◆ **Assignment**:
Set each entry down exactly as written.

- Opening Delimiter -

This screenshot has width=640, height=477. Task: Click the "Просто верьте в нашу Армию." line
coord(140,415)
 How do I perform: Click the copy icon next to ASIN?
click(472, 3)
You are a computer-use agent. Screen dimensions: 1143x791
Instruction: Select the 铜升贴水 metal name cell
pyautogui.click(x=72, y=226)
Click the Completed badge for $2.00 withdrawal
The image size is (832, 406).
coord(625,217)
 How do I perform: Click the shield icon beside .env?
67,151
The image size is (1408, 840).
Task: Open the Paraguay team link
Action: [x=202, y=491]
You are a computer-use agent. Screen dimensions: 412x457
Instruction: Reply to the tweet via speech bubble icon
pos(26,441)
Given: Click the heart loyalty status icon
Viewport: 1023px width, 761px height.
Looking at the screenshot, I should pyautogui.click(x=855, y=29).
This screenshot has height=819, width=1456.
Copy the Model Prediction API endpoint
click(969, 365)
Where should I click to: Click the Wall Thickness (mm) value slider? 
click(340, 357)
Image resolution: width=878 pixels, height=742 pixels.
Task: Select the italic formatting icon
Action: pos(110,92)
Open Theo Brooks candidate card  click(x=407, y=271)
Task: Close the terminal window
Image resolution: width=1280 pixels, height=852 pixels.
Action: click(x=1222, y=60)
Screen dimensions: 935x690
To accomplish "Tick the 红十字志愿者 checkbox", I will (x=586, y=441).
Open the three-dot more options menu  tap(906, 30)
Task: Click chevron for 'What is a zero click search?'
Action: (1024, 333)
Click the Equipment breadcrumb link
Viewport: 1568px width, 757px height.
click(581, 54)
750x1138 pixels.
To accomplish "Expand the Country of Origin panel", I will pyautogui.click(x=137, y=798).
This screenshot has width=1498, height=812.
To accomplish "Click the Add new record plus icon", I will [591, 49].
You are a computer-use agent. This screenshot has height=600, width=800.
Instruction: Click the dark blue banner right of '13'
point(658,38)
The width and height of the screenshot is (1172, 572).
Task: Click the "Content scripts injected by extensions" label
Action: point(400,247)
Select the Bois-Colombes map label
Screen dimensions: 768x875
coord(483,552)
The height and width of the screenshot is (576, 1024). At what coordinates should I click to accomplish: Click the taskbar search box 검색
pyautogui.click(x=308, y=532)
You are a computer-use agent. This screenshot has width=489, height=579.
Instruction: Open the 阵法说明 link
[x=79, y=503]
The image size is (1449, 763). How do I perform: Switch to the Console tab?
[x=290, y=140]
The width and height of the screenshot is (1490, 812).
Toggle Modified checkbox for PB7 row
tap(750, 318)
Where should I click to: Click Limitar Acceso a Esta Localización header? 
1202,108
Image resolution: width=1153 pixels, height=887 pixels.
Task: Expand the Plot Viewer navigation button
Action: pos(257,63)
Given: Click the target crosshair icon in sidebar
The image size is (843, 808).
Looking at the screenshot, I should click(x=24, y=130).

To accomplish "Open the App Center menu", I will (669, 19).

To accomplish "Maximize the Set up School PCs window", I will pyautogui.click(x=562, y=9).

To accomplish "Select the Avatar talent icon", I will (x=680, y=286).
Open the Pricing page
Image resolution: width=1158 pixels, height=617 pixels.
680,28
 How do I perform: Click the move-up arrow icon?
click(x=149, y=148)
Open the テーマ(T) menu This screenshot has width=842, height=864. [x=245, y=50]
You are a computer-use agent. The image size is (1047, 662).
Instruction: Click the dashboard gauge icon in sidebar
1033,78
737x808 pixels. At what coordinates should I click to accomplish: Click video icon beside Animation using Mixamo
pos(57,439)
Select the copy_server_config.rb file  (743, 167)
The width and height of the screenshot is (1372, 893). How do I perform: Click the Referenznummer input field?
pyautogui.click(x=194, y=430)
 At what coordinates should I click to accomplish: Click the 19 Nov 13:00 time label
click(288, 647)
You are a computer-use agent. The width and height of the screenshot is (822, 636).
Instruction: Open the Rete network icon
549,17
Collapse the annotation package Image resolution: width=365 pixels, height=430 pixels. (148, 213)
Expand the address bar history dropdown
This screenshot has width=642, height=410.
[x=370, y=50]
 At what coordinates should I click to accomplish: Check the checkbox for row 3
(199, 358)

- Closing Delimiter -

◆ **Result of this task**:
This screenshot has width=640, height=477. Task: Click the "Просто верьте в нашу Армию." line
coord(140,415)
 How do I perform: Click the copy icon next to ASIN?
click(472, 3)
You are a computer-use agent. Screen dimensions: 1143x791
Instruction: Select the 铜升贴水 metal name cell
pyautogui.click(x=72, y=226)
Click the Completed badge for $2.00 withdrawal
The image size is (832, 406).
coord(625,217)
 How do I perform: Click the shield icon beside .env?
67,151
The image size is (1408, 840).
Task: Open the Paraguay team link
Action: [x=202, y=491]
You are a computer-use agent. Screen dimensions: 412x457
Instruction: Reply to the tweet via speech bubble icon
pos(26,441)
Given: Click the heart loyalty status icon
Viewport: 1023px width, 761px height.
Looking at the screenshot, I should pyautogui.click(x=855, y=29).
This screenshot has height=819, width=1456.
Copy the Model Prediction API endpoint
click(969, 365)
Where should I click to: Click the Wall Thickness (mm) value slider? 
click(340, 357)
Image resolution: width=878 pixels, height=742 pixels.
Task: Select the italic formatting icon
Action: pos(110,92)
Open Theo Brooks candidate card  click(x=407, y=271)
Task: Close the terminal window
Image resolution: width=1280 pixels, height=852 pixels.
Action: click(x=1222, y=60)
Screen dimensions: 935x690
To accomplish "Tick the 红十字志愿者 checkbox", I will (x=586, y=441).
Open the three-dot more options menu  tap(906, 30)
Task: Click chevron for 'What is a zero click search?'
Action: (1024, 333)
Click the Equipment breadcrumb link
Viewport: 1568px width, 757px height.
click(581, 54)
750x1138 pixels.
To accomplish "Expand the Country of Origin panel", I will pyautogui.click(x=137, y=798).
This screenshot has width=1498, height=812.
To accomplish "Click the Add new record plus icon", I will [591, 49].
You are a computer-use agent. This screenshot has height=600, width=800.
Instruction: Click the dark blue banner right of '13'
point(658,38)
The width and height of the screenshot is (1172, 572).
Task: Click the "Content scripts injected by extensions" label
Action: point(400,247)
Select the Bois-Colombes map label
Screen dimensions: 768x875
coord(483,552)
The height and width of the screenshot is (576, 1024). At what coordinates should I click to accomplish: Click the taskbar search box 검색
pyautogui.click(x=308, y=532)
You are a computer-use agent. This screenshot has width=489, height=579.
Instruction: Open the 阵法说明 link
[x=79, y=503]
The image size is (1449, 763). How do I perform: Switch to the Console tab?
[x=290, y=140]
The width and height of the screenshot is (1490, 812).
Toggle Modified checkbox for PB7 row
tap(750, 318)
Where should I click to: Click Limitar Acceso a Esta Localización header? 
1202,108
Image resolution: width=1153 pixels, height=887 pixels.
Task: Expand the Plot Viewer navigation button
Action: pos(257,63)
Given: Click the target crosshair icon in sidebar
The image size is (843, 808).
Looking at the screenshot, I should click(x=24, y=130).

To accomplish "Open the App Center menu", I will (669, 19).

To accomplish "Maximize the Set up School PCs window", I will pyautogui.click(x=562, y=9).

To accomplish "Select the Avatar talent icon", I will (x=680, y=286).
Open the Pricing page
Image resolution: width=1158 pixels, height=617 pixels.
680,28
 How do I perform: Click the move-up arrow icon?
click(x=149, y=148)
Open the テーマ(T) menu This screenshot has width=842, height=864. [x=245, y=50]
You are a computer-use agent. The image size is (1047, 662).
Instruction: Click the dashboard gauge icon in sidebar
1033,78
737x808 pixels. At what coordinates should I click to accomplish: Click video icon beside Animation using Mixamo
pos(57,439)
Select the copy_server_config.rb file  (743, 167)
The width and height of the screenshot is (1372, 893). How do I perform: Click the Referenznummer input field?
pyautogui.click(x=194, y=430)
 At what coordinates should I click to accomplish: Click the 19 Nov 13:00 time label
click(288, 647)
You are a computer-use agent. The width and height of the screenshot is (822, 636).
Instruction: Open the Rete network icon
549,17
Collapse the annotation package Image resolution: width=365 pixels, height=430 pixels. (148, 213)
Expand the address bar history dropdown
This screenshot has width=642, height=410.
[x=370, y=50]
 At what coordinates should I click to accomplish: Check the checkbox for row 3
(199, 358)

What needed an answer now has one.